PROBLEM REQUIREMENTS — Search the listing below for the string "computer" and show each line that contains it.

-------- DATA FOR REVIEW

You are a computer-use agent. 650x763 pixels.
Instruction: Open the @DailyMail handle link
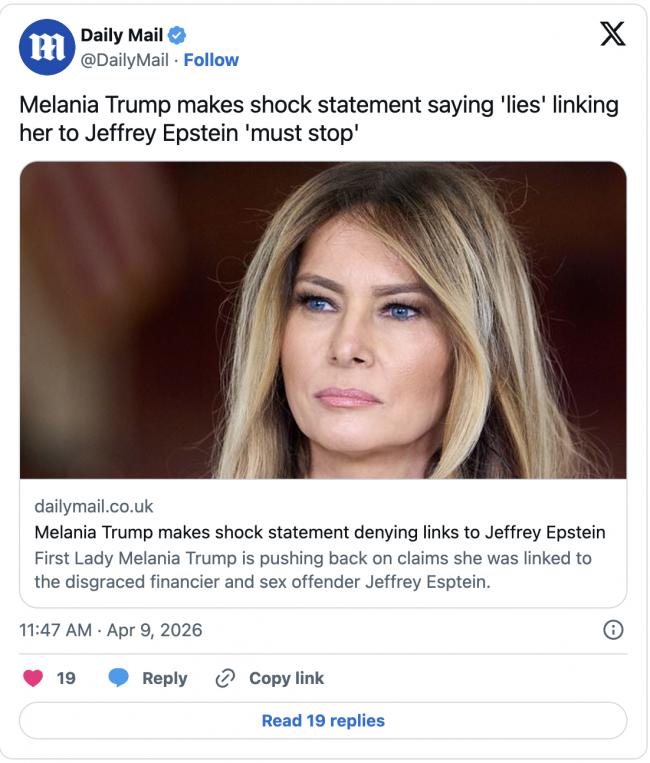click(x=124, y=60)
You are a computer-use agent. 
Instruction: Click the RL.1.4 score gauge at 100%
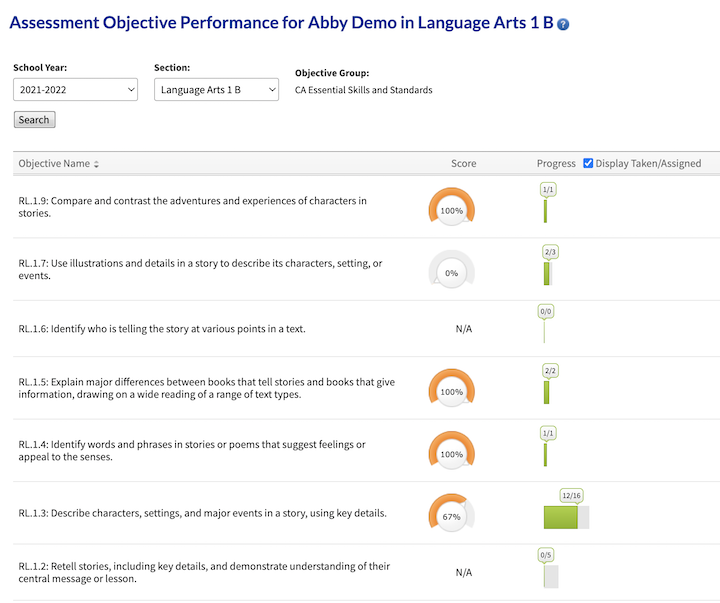(x=451, y=452)
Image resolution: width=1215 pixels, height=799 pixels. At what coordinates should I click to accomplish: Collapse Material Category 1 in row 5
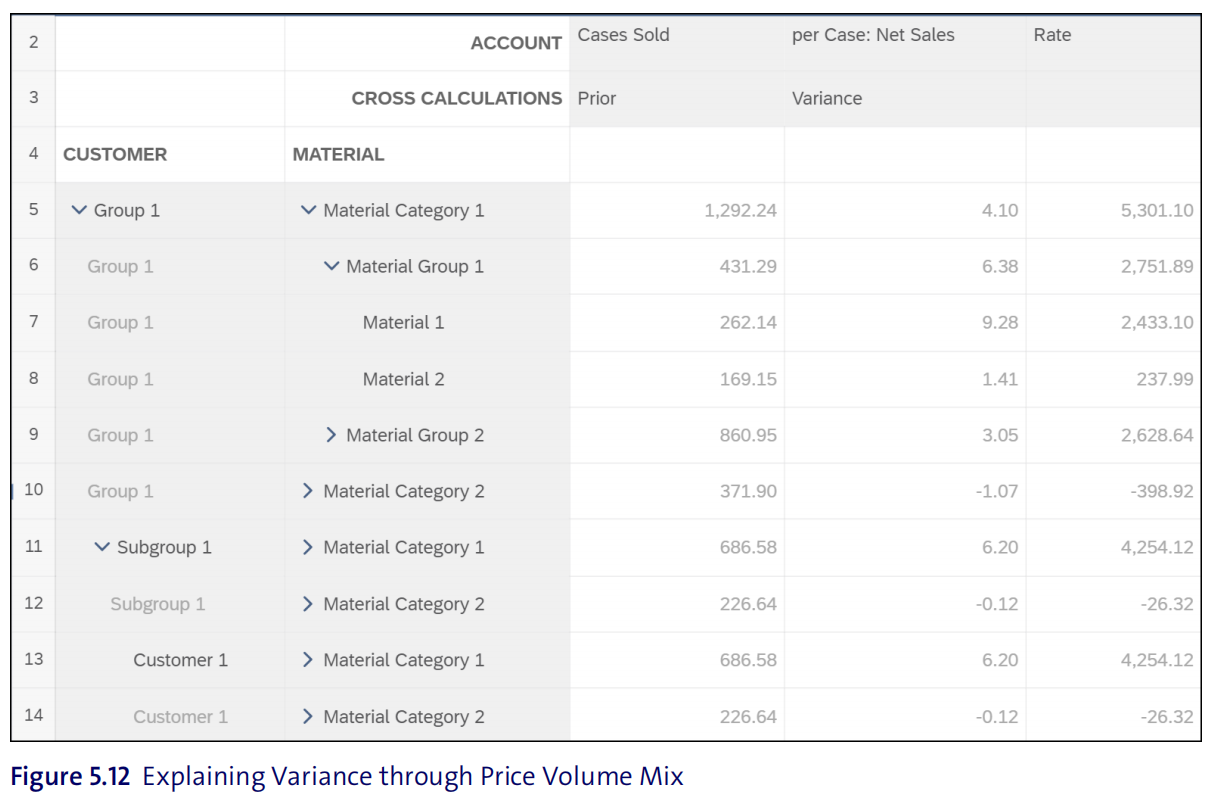pos(309,211)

----------------

WRITTEN RESPONSE —
You are a computer-use agent. 650x763 pixels.
You are a computer-use agent. 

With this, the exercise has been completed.